Course unit code: TX00BP86

General information


Credits
5 ECTS

Objective

The student is able to apply basic rules of probability in simple applications. The student can list the most important discrete and continuous distributions and can apply them in problems of bio and food engineering. The student can explain the meaning of a confidence interval and can apply it in statistical reasoning. The student recognizes the most common statistical tests and can apply them in problems of bio and food engineering. The student is able to apply the principle of least squares in regression analysis, and he or she can interpret output of regression analysis software. The student can use R or Excel in statistical analyses.

Content

1. Different concepts of probability, and basic rules for calculating probabilities.
2. Combinatorics and factorial experimental designs.
3. Random variables and their most common distributions.
4. Laws of error propagation and estimation of measurement uncertainty.
5. Graphical representation of statistical data.
6. The idea of Monte Carlo simulation.
7. Confidence intervals and statistical reasoning using confidence intervals and the idea of statistical process control (SPC).
8. Statistical tests and their applications.
9. Regression analysis and its typical applications.
10. Introduction to analysis of variance and related experimental designs.
11. Using R and/or Excel in statistical analyses.

Qualifications

Fundamentals of Mathematics and Natural Sciences 1
Fundamentals of Mathematics and Natural Sciences 2

Assessment criteria, satisfactory (1)

1. The student can calculate probabilities for given simple events.
2. The student is able to construct factorial designs of experiments, and to calculate numbers of permutations and combinations.
3. The student recognizes binomial, Poisson and normal distributions, and he or she can apply the rules of thumb of the normal distribution in estimating normal probabilities.
4. The student can approximate the standard measurement uncertainty of simple expressions of measurement results.
5. The student can plot histograms and scatter plots of statistical data.
6. —
7. The student can calculate confidence intervals for expected values and for variances in typical applications in the field.
8. The student can make the correct conclusion of a statistical test at given level of significance when the null hypothesis and the p-value are given.
9. The student can apply linear regression of one variable in simple problems, e.g. calibration
10. —
11. The student can use R or Excel in elementary statistical analyses.
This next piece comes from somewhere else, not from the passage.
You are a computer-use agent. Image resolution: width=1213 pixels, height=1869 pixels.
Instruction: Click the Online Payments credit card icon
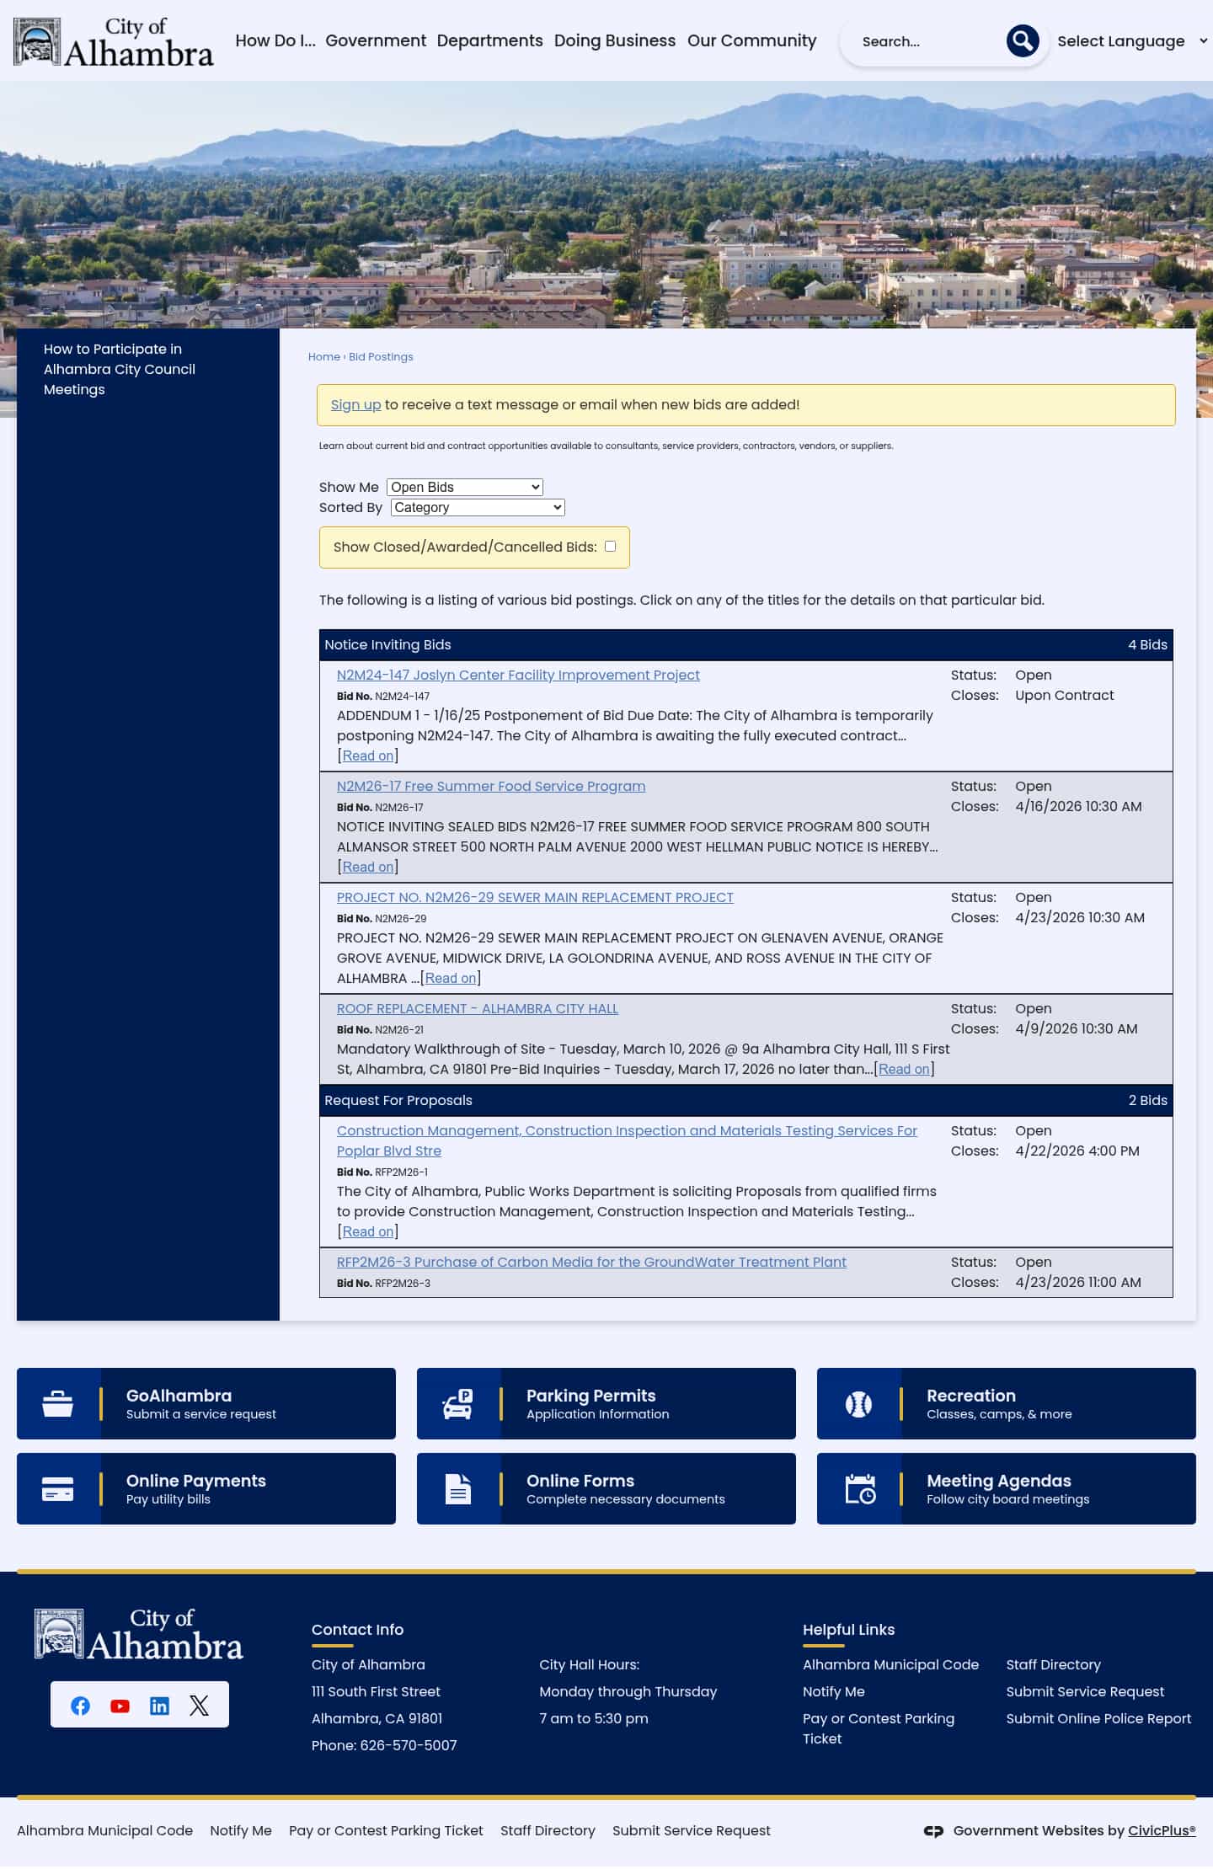pos(58,1489)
Assessment criteria, good (3)

1. The student can calculate simple conditional probabilities.
2. —
3. The student can apply binomial and Poisson distributions in simple applications in bio and food engineering.
4. The student can approximate the standard measurement uncertainty in typical calculations appearing in the field.
5. The student can use R or Excel for visualizing statistical data.
6. The student can use Monte Carlo simulation in uncertainty estimation.
7. The student can calculate confidence intervals for differences of expected values.
8. The student can form statistical hypotheses and apply t- and F-tests in simple applications of the field.
9. The student can transform simple nonlinear dependences into a linear regression form.
10. —
11. The student can use R or Excel statistical tests, and in regression analyses.
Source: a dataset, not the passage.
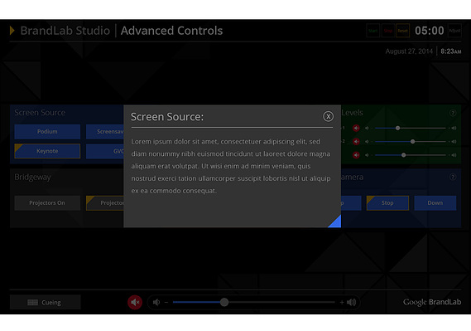Select the Podium screen source
This screenshot has width=471, height=331.
pos(47,132)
Assessment criteria, excellent (5)

1. —
2. —
3. The student can apply binomial, Poisson and normal distributions in typical applications in the field.
4. —
5. —
6. —
7. The student can calculate confidence intervals for linear combinations of expected values.
8. The student can apply t- and F-tests in bio, chemical, material and food engineering.
9. The student can interpret results given by multiple linear regression.
10. The student can apply one-way analysis of variance, and is able to recognize experimental designs in which the method can be applied.
11. The student can write can simple R-programs (scripts or functions).

Assessment criteria, approved/failed

1. The student can calculate probabilities for given simple events.
2. The student is able to construct factorial designs of experiments, and to calculate numbers of permutations and combinations.
3. The student recognizes binomial, Poisson and normal distributions, and he or she can apply the rules of thumb of the normal distribution in estimating normal probabilities.
4. The student can approximate the standard measurement uncertainty of simple expressions of measurement results.
5. The student can plot histograms and scatter plots of statistical data.
6. —
7. The student can calculate confidence intervals for expected values and for variances in typical applications in the field.
8. The student can make the correct conclusion of a statistical test at given level of significance when the null hypothesis and the p-value are given.
9. The student can apply linear regression of one variable in simple problems, e.g. calibration
10. —
11. The student can use R or Excel in elementary statistical analyses.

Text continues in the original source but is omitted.